* What is being asked *
Repeat exactly, and only, the lines below starting at the line that contains "Task: Toggle the" and ending at the line that contains "Task: Click the snowflake icon in header", inclusive of both.

[Stored data entries]
========

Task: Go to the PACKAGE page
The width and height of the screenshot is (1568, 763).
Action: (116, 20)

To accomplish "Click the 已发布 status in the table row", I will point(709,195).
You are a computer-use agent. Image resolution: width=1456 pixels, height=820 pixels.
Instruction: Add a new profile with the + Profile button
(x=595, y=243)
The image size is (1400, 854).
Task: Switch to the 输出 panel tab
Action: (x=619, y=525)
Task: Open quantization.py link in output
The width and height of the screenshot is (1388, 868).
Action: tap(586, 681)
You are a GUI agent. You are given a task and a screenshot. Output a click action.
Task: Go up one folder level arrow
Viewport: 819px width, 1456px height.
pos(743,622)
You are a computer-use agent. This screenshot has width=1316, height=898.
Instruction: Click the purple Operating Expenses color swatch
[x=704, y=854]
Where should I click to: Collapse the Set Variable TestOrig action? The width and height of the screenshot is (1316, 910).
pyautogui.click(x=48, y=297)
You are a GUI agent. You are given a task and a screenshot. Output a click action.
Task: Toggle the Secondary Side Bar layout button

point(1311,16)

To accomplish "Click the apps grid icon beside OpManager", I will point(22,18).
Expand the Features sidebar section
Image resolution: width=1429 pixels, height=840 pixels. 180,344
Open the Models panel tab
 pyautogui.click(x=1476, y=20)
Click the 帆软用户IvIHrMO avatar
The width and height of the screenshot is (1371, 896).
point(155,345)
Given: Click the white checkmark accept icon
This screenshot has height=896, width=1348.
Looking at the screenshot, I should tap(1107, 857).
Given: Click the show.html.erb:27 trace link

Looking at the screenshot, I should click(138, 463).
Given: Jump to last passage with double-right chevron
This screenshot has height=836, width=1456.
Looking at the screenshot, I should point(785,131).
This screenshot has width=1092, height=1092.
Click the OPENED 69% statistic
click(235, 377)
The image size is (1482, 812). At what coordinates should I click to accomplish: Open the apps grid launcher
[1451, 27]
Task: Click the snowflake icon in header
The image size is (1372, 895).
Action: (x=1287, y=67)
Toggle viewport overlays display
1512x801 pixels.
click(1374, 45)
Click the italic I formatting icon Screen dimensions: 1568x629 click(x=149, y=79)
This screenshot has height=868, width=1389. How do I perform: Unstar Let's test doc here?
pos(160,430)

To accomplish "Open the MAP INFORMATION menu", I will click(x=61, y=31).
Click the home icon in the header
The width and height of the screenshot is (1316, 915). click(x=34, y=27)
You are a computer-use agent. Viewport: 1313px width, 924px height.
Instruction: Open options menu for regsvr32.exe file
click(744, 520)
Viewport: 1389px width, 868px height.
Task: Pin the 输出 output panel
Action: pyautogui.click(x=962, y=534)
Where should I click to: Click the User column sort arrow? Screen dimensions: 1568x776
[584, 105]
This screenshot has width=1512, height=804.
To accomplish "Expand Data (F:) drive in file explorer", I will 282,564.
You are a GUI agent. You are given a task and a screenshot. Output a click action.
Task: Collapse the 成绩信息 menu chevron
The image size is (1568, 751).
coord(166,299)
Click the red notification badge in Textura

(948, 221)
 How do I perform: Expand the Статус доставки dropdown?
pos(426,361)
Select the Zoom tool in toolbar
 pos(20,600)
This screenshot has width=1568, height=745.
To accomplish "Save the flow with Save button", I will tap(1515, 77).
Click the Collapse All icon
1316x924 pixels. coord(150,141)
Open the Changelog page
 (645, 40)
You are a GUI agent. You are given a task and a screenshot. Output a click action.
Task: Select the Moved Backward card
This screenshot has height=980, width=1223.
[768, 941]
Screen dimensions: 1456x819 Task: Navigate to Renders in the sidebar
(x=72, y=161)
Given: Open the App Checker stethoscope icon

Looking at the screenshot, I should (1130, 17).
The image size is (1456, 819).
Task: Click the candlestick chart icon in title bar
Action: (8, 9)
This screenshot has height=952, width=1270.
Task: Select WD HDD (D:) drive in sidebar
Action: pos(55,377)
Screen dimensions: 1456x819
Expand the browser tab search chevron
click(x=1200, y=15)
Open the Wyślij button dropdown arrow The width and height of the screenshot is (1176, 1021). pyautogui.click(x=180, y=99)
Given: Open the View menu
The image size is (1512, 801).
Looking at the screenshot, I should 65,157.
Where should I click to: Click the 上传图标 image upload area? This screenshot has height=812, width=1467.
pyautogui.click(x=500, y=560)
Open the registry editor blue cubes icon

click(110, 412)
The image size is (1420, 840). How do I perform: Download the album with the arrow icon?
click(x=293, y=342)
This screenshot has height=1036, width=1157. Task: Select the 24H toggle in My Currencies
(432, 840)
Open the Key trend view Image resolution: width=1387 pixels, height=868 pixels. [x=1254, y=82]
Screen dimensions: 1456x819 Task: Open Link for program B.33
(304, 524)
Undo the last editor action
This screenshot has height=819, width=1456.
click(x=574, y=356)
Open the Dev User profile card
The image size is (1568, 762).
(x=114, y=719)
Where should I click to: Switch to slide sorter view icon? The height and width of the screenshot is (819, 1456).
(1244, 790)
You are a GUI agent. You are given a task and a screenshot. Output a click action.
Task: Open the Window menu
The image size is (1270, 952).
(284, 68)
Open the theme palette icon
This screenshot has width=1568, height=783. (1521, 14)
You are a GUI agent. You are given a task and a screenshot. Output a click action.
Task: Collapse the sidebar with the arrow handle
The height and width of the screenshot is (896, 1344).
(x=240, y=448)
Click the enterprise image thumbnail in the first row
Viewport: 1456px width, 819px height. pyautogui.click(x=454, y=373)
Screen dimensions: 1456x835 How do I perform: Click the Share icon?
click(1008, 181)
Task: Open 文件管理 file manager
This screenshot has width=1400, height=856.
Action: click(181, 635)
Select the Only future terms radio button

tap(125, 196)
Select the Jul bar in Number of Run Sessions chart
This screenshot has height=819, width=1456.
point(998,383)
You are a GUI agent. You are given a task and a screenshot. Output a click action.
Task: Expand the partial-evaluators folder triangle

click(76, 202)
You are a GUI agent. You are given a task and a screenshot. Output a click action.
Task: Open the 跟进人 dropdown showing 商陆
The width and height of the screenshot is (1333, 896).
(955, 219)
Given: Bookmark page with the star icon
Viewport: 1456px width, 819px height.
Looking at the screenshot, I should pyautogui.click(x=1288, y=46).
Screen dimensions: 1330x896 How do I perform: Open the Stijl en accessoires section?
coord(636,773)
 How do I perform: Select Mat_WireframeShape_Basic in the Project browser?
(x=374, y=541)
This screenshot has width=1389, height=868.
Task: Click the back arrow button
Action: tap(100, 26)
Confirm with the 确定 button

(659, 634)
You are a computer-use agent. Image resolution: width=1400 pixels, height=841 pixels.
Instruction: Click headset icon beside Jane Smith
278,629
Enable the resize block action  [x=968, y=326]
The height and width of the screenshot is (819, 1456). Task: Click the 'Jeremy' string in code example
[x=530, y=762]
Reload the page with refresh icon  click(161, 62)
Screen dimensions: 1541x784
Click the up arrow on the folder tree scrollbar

========

* Answer section *
Task: Toggle the Secondary Side Bar layout button

point(1311,16)

To accomplish "Click the apps grid icon beside OpManager", I will point(22,18).
Expand the Features sidebar section
Image resolution: width=1429 pixels, height=840 pixels. 180,344
Open the Models panel tab
 pyautogui.click(x=1476, y=20)
Click the 帆软用户IvIHrMO avatar
The width and height of the screenshot is (1371, 896).
point(155,345)
Given: Click the white checkmark accept icon
This screenshot has height=896, width=1348.
Looking at the screenshot, I should tap(1107, 857).
Given: Click the show.html.erb:27 trace link

Looking at the screenshot, I should click(138, 463).
Given: Jump to last passage with double-right chevron
This screenshot has height=836, width=1456.
Looking at the screenshot, I should point(785,131).
This screenshot has width=1092, height=1092.
Click the OPENED 69% statistic
click(235, 377)
The image size is (1482, 812). At what coordinates should I click to accomplish: Open the apps grid launcher
[1451, 27]
Task: Click the snowflake icon in header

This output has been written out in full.